- _Document extract_
········
On Fri, 19 Mar 2010, John Baldwin wrote:

On Thursday 18 March 2010 9:16:53 pm Xin LI wrote:
Author: delphij
Date: Fri Mar 19 01:16:53 2010
New Revision: 205307
URL: http://svn.freebsd.org/changeset/base/205307

Log:
  SSE is enabled by default about 5 years ago so there is no point pretending
  that we support I486 and I586 CPUs in the GENERIC kernel, users wants these
  support would have to build a custom kernel to explicitly disable SSE
  anyways.

  MFC after:    1 month

No, this is wrong.  Revert this.  We do _not_ unconditionally use SSE in the
kernel.  GENERIC should run just fine on a 486.  If it doesn't, that should be
fixed, but I have not seen any reports to the contrary.

Indeed.  This doesn't even break the non-SSE case, since it doesn't
remove I686_CPU or any of the code that dynamically chooses whether
to use SSE.

Most 686's don't have SSE, since a 686 is an old name for a PentiumPro
or maybe a Pentium2 and these don't have SSE (not sure about the
Pentium2, but my old Celeron is Pentimum2-class and it only has FXSR).
However, we keep using this old name for all generations of i386's
after i586, even for generations that are really HAMMERs.  Thus the
static configuration related to I*86_CPU is almost usless: it controls
only couple of options for i486 and i586, with the more complicated
and costly configuration for post-i586 being handled dynamically.
········
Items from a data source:
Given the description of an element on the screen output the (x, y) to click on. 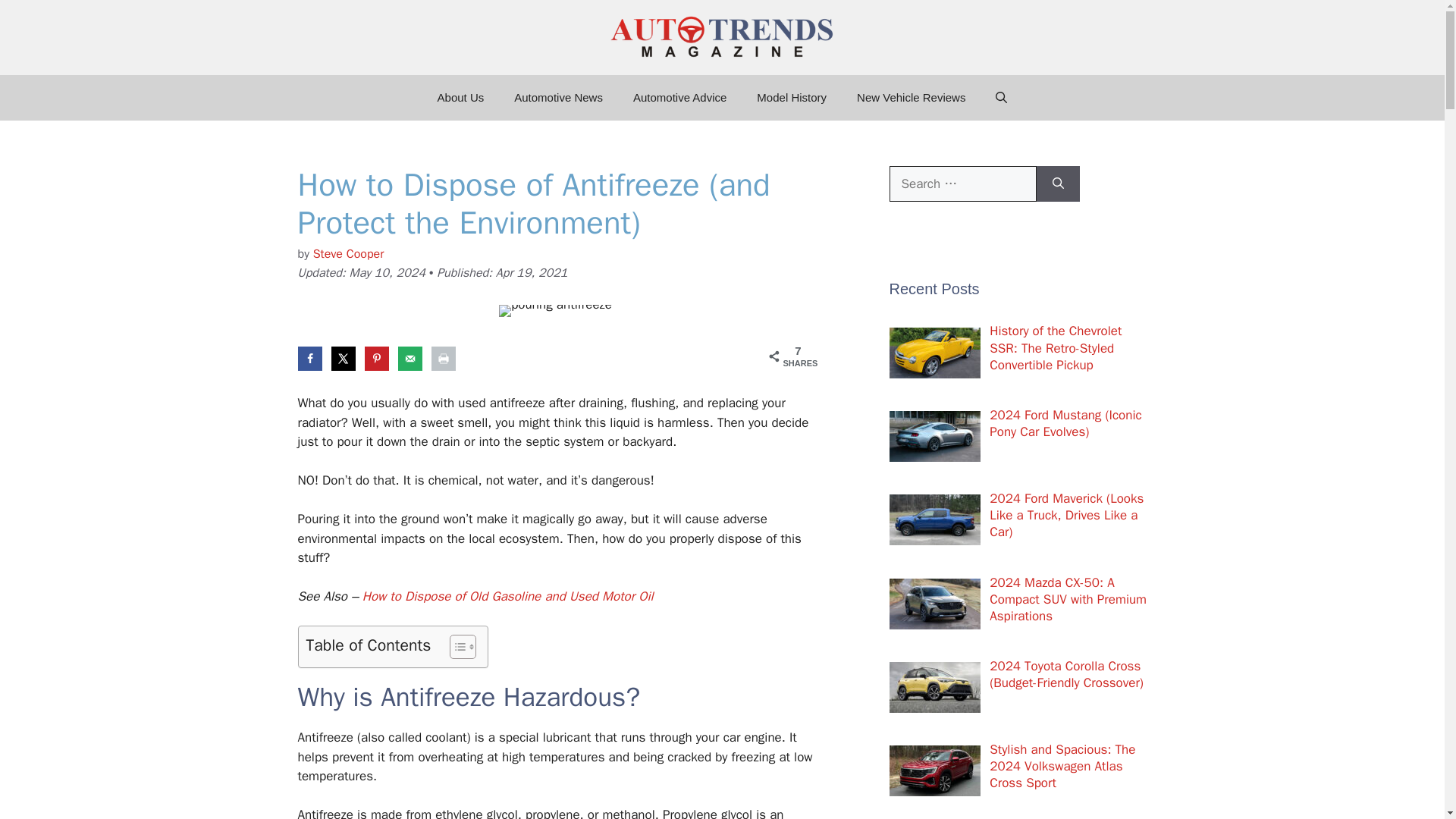
Model History (791, 97)
Share on Facebook (309, 358)
Save to Pinterest (376, 358)
View all posts by Steve Cooper (348, 253)
Share on X (343, 358)
Print this webpage (442, 358)
Steve Cooper (348, 253)
Automotive News (558, 97)
How to Dispose of Old Gasoline and Used Motor Oil (507, 596)
New Vehicle Reviews (910, 97)
Automotive Advice (679, 97)
About Us (460, 97)
Send over email (409, 358)
Given the description of an element on the screen output the (x, y) to click on. 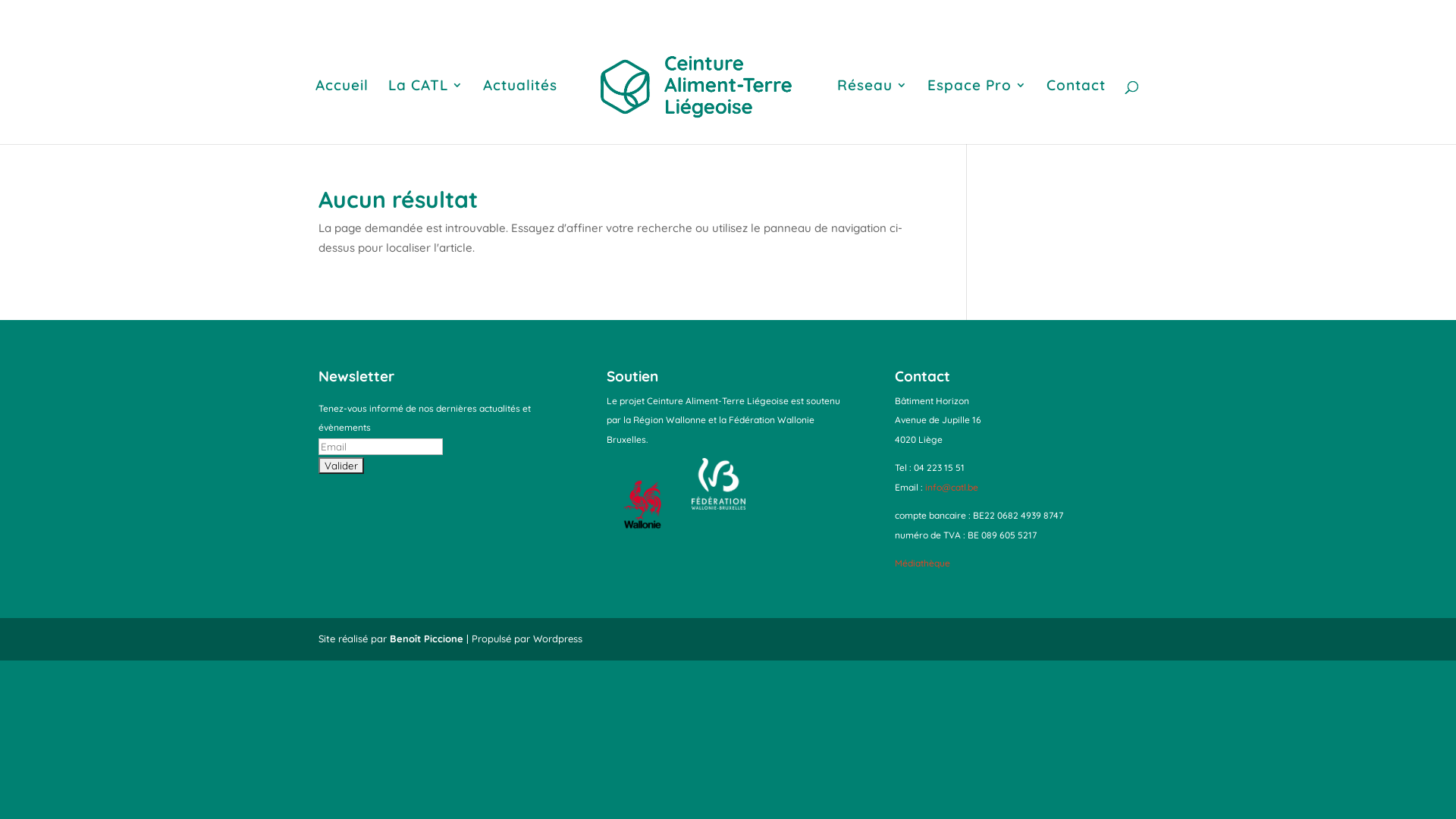
Contact Element type: text (1075, 111)
info@catl.be Element type: text (950, 486)
Accueil Element type: text (341, 111)
La CATL Element type: text (425, 111)
Espace Pro Element type: text (976, 111)
Valider Element type: text (341, 465)
Given the description of an element on the screen output the (x, y) to click on. 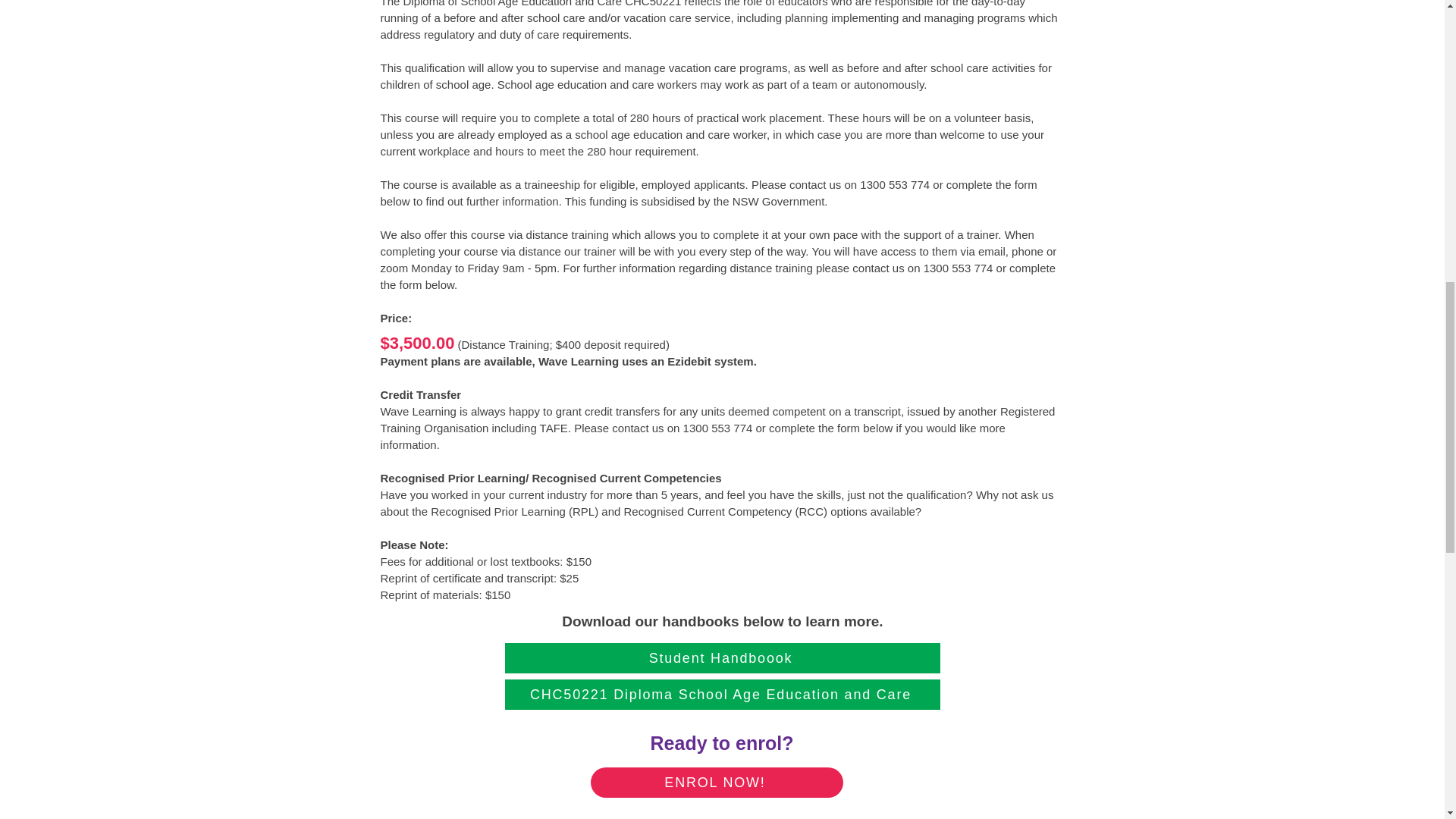
ENROL NOW! (716, 782)
Student Handboook (722, 657)
CHC50221 Diploma School Age Education and Care (722, 694)
Given the description of an element on the screen output the (x, y) to click on. 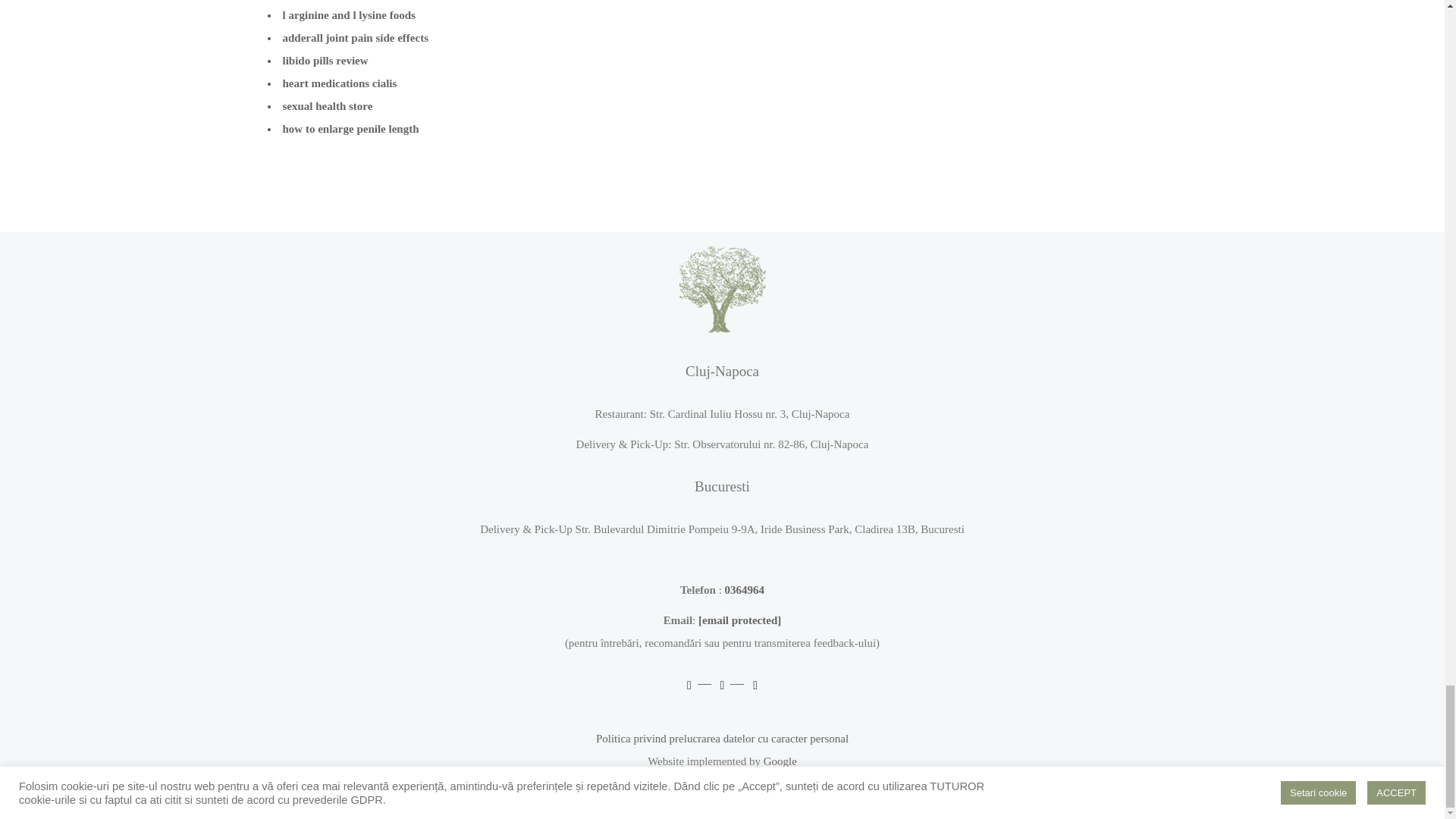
········
- _Exercise objective_
Pick up the mailing-list discussion about SSE and the GENERIC kernel after its last sentence and keep it going.

- _Right answer_
Omitting I486_CPU and I586_CPU thus has very little effect except
breaking i486 and i586, and having these options does little except
support this foot-shooting.  The effect of I486_CPU is especially small.
It is:
- statically disable use of the TSC in the bogus get_cyclecount() API.
  Although the TSC is dynamically configured elsewhere, this function
  wants to use the TSC without any dynamic tests, so it is uses static
  configuration for efficiency.
- avoid compiling in functions to initialize a 486.  There is dynamic
  code to use these functions as needed, but this optimization saves
  a few hundred if not a few thousand bytes.
- panic if the CPU is an i486, since the necessary extra support for
  an i486 (just the above 2 features) is not present.
I586_CPU gives a little more.  E.g., support for fixing the F00F hardware
bug on some Pentium1's.  Again there is dynamic configuration for this
but a few hundred bytes are saved by not compiling it in.

In general we do not
use any floating-point / MMX / SSE instructions in the kernel as our FPU
context-saving code doesn't support it.

Actually, we do, sort of.  We use the fxsave and fxrstor instructions, if
available, in the context-saving code itself.  These are closely related
to SSE, if not part of SSE.  They are in different cpuid flags (FXSR
instead of SSE*), but the dynamic code for using them is configured by
the same ifdefs as for using SSE.  My old Celeron with FXSR thus uses
fxsave/fxrstor but not SSE proper (even in userland).

All the x86 world is not rack-mounted 64-bit servers.  We should not remove
support for non-686 CPUs for no good reason.  486 CPUs have cmpxchg and xadd
so are perfectly adequate.

Why do we still have CPU_DISABLE_CMPXCHG then?  It was mainly for i386, and
is now documented as being useful for old vmware, but hopefully vmware has
been replaced by not-so-old vmware, qemu, kqemu, virtualbox,... and these
support cmpxchg.

The configuration of cmpxchg and a couple of other things is only static.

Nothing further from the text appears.